A $20 million plan to increase the capacity of a leaky dam that supplies drinking water to Las Vegas has been scuttled because engineers found the costs would be much higher than expected.
LAS VEGAS, N.M. (AP) - A $20 million plan to increase the capacity of a leaky dam that supplies drinking water to Las Vegas has been scuttled because engineers found the costs would be much higher than expected.
The city hoped to significantly increase the capacity of the Peterson Dam and fix leaks that have plagued it for years. But an engineering report presented to city officials earlier this month found the site’s geology meant the project’s costs would go up by millions of dollars and could lead to even more leaks.
That left city officials scrambling for options because Las Vegas needs increased storage to avoid rationing during severe droughts, according to a report ((http://bit.ly/ZqSD7f) in the Las Vegas Optic.
The City Council is now setting its sights on increasing the capacity of the city’s second reservoir and plugging the leaks at Peterson Dam.
“We had to switch gears quickly just because of the legislative session,” Utilities Director Ken Garcia said at an emergency Council meeting last week. The city faced a Thursday deadline for submitting funding proposals to the state.
The city is shifting its focus on the Bradner Dam. While the city had been hoping to add 1,200 acre feet of storage at Peterson, the Bradner option could add 2,700 acre feet of additional storage at an estimated total cost of about $28 million - about $8 million more than the city had planned to spend on the Peterson project.
The city now expects to spend about $1.7 million to fix the Peterson Dam leaks and to do safety work to minimize a chance the dam will fail during a flood. About $700,000 is on hand for those jobs. The failure issues would be addressed by expanding the dam’s concrete base. Among the options being considered for plugging the leaks at Peterson is the installation of an impervious liner, a project that would be cheaper to complete if the dam were empty, city officials said.
The 101-year-old dam loses an estimated 60 million gallons of water a year through leaks, although the city is mitigating some of that loss through a pump-back system.

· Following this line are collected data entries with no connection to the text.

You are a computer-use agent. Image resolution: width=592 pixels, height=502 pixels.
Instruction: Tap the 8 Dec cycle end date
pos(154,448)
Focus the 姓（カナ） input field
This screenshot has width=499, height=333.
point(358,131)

The city’s previous plan to increase storage capacity at Peterson had gotten significant traction. Albuquerque television stations featured the leaky dam in their newscasts and Gov. Susana Martinez had thrown her support behind the project. She even visited the dam in July and urged lawmakers to make the Peterson project a priority.
Mayor Alfonso Ortiz said the Bradner project will actually be better in terms of cost per acre foot of storage gained.

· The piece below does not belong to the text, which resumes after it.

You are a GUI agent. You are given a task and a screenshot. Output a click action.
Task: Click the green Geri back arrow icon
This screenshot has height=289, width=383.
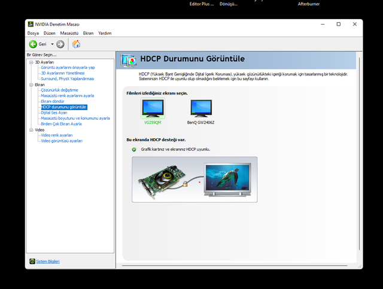[33, 44]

But Dodge noted that the Bradner project will also need to pass a series of reviews before construction could begin.
The city spent hundreds of thousands of dollars on a preliminary engineering report to study its entire water system and come up with options for fixing the aging water infrastructure. It’s that process that led to the Peterson project being ranked first on the city’s priority list.
Increasing the city’s water storage capacity is crucial if it is to avoid shortages during major droughts..
Las Vegas gets 90 percent of its drinking water from the Gallinas River and can now store only about four months of annual demand. City consultants have said the city should work to have two to three years of water storage to help it survive a prolonged drought.
The city currently has the capacity to store about 1,000 acre feet of water. An acre foot equals 326,000 gallons, enough to service two to three residences for a year.